─── Given records
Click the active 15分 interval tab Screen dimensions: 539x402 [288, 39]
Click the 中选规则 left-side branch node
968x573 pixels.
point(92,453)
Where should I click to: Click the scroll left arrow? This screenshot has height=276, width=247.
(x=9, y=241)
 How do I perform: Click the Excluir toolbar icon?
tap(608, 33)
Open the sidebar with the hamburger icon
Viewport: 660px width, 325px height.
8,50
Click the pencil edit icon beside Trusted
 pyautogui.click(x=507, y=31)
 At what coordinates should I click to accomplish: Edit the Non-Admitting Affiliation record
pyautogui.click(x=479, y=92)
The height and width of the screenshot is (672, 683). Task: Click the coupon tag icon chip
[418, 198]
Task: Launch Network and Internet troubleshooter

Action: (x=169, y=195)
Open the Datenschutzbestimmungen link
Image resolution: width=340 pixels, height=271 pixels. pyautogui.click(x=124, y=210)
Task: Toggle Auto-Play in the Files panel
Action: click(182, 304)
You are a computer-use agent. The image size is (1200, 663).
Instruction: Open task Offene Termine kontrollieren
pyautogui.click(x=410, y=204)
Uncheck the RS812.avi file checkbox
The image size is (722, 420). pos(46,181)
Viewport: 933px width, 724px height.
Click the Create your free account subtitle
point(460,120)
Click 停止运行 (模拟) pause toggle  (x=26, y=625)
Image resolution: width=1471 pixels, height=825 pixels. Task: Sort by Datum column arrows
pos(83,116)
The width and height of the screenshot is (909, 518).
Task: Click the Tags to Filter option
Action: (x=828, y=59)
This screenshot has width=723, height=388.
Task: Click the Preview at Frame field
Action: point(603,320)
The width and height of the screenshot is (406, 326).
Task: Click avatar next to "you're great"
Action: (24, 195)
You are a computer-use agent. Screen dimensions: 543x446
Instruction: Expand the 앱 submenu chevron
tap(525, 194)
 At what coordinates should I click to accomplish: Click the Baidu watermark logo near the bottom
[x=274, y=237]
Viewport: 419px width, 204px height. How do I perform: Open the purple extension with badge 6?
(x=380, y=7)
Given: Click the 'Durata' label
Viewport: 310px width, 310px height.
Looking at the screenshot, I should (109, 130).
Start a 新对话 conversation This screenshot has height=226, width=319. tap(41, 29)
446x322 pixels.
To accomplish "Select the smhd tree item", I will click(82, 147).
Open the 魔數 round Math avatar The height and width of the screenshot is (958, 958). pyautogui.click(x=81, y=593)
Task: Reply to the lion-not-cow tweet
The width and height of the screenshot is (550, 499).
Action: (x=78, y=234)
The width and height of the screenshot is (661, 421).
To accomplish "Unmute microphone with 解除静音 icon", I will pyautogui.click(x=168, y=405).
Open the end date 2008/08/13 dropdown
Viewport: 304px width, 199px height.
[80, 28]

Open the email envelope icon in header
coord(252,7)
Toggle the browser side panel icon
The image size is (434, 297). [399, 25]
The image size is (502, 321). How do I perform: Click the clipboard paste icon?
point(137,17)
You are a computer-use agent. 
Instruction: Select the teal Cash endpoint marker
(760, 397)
──────
Go line by line through the data above and report each one that holds the string "agent".

You are a computer-use agent. The image size is (1200, 663).
You are a computer-use agent. Screen dimensions: 543x446
You are a computer-use agent. 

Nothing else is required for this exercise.